The study of biophysical mechanisms is of great importance because it examines the nature of the initial interaction of EMFs with biological systems, and the expression of these changes as a biological response. Starting from the cell size and shape, going through the composition and architecture of the cellular membrane, one can also take into account the different sensitivity of cells based on the previously described characteristics. The cell membrane is most often considered the main target for EMF signals. The cell membrane could be the site of interaction of low-level MFs and EMFs by altering the rate of binding of calcium ion to enzyme and/or receptor sites. Any change in the electrochemical microenvironment of the cell can cause modifications in the structure of its electrified surface regions by changing the concentration of a specifically bound ion or dipole that may be accompanied by alterations in the conformation of molecular entities (such as lipids, proteins, and enzymes) in the membrane structure. Therefore, even small alterations in transmembrane voltage could trigger a significant modulation of cell function (Bassett, 1994; Markov & Colbert, 2000; Markov, 1994; Blank, 1993).

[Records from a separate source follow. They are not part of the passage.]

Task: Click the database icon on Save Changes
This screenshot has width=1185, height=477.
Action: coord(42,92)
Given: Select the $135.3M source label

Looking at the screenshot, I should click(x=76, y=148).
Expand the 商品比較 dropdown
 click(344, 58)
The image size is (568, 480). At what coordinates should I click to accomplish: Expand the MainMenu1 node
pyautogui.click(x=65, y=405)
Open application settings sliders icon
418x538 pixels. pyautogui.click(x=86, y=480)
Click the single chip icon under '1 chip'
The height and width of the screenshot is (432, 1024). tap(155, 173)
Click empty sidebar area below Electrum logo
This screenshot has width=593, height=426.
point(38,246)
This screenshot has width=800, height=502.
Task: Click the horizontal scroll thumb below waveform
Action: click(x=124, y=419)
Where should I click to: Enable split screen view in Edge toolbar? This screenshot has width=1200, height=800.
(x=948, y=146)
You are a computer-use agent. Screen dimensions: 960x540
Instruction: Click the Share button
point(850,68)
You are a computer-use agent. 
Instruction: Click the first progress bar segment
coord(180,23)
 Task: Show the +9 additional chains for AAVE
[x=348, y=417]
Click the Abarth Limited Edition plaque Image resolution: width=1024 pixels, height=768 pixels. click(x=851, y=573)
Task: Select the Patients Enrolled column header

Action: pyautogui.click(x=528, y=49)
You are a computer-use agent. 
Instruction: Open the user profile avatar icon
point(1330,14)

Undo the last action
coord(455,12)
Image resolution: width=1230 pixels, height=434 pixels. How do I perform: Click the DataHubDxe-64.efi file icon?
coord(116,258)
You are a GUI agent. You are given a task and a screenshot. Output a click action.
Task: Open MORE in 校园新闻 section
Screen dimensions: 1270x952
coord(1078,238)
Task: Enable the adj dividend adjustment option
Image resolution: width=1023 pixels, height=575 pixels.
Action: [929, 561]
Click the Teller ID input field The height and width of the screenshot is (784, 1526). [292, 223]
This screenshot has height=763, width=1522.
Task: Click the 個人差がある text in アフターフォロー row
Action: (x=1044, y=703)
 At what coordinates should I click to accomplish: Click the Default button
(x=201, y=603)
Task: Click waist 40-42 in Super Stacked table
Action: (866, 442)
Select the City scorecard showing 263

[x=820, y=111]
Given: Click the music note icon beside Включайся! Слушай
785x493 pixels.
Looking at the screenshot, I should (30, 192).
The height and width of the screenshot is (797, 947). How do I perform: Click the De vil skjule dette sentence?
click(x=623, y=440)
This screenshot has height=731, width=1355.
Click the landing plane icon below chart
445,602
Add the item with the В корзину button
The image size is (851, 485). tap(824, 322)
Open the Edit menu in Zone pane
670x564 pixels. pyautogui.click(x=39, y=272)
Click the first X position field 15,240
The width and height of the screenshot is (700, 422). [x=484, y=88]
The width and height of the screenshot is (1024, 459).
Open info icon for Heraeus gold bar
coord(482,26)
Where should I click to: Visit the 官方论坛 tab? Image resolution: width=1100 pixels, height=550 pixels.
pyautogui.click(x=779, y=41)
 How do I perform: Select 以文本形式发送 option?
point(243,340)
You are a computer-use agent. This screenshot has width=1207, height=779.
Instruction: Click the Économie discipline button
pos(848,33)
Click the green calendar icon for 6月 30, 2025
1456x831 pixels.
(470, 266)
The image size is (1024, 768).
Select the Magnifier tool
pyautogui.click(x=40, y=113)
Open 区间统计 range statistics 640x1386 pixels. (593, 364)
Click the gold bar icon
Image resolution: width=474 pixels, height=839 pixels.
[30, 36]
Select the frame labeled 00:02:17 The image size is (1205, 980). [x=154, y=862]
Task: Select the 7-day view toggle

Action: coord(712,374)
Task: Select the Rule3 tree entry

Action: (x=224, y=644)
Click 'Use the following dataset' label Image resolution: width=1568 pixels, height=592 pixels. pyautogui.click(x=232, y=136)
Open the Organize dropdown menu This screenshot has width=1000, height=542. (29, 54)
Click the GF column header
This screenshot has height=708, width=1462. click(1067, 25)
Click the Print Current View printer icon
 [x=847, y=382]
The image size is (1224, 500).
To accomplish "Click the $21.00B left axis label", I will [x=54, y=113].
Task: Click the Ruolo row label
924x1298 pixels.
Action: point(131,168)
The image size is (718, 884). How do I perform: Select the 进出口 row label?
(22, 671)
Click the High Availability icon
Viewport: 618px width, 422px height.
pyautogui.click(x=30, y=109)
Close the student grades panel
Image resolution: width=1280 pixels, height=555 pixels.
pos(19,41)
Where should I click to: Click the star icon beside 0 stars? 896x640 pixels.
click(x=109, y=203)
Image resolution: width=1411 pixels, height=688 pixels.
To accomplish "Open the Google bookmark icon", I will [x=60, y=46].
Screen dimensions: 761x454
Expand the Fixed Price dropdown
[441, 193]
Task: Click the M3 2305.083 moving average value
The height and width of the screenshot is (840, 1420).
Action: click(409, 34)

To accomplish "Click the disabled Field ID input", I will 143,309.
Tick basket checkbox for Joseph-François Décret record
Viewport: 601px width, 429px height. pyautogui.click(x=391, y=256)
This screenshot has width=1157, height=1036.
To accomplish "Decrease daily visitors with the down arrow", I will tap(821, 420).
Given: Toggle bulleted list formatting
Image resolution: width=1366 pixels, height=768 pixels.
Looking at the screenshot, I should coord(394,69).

The examination of the signal transducing pathways seems to be a very important problem in studying reactions of living systems to any EMF. Most of the signal transduction pathways offer the enzymatic amplification of EMF stimulus into measurable cellular responses at the level of the second messenger. The cell cycle is equally important for the cell response: Is the cell differentiating, resting, or synthesizing new building components? When cells are organized in a tissue, the expected response also should include cell-cell communications (mainly via gap junctions). The proper conduct and analysis of in vivo experiments requires an awareness of the complexity of the animal/human organism and the existence of compensatory mechanisms that work on the organism level.

A series of studies on the influence of EMFs on various biological systems demonstrated the appearance of “windows” effects. The “windows” represent such combinations of amplitude and frequency (or other parameters of applied signal) within which the optimal response is observed, and once outside this range the response is significantly smaller. In other words, this demonstrates the principle “more does not necessarily mean better.”

The abundance of experimental and clinical data that demonstrates that exogenous MFs and EMFs of surprisingly low levels can have a profound effect on a large variety of biological systems is a serious indication that MF/EMF therapy could be a useful modality for pain relief.

References

Bassett, C.A.L. (1989). Fundamental and practical aspects of therapeutical uses of pulsed electromagnetic fields (PEMFs). Critical Review of Biomedical Engineering, 17, 451–529.

Bassett, C.A.L. (1994). Therapeutic uses of electric and magnetic fields in orthopedics. In D. Karpenter, S. Ayrapetyan (Eds.), Biological Effects of Electric and Magnetic Fields (pp. 13–48), San Diego: Academic Press.

Blank, M. (Ed.). (1993). Electricity and Magnetism in Biology and Medicine. New York: Plenum Press.

Brighton, C., & Pollack, S. (Eds.). (1991). Electromagnetism in Medicine and Biology (p. 365). San Francisco: San Francisco Press.

Detlavs, I. (Ed). (1987). Electromagnetic Therapy in Traumas and Diseases of the Support-Motor Apparatus. Riga: Zinatie.

Markov, M.S. (1994). Electric current and electromagnetic field effects on soft tissues, Wounds, 7, 143.

Markov, M.S., & Colbert, A.P. (2000). Magnetic and electromagnetic field therapy. Journal of Back and Musculoskeletal Rehabilitation, 14, 1–13.

O’Connor, M.E., Bental, R.H.C., & Monaham, J.C. (Eds.). (1990). Emerging Electromagnetic Medicine. New York: Springer Verlag.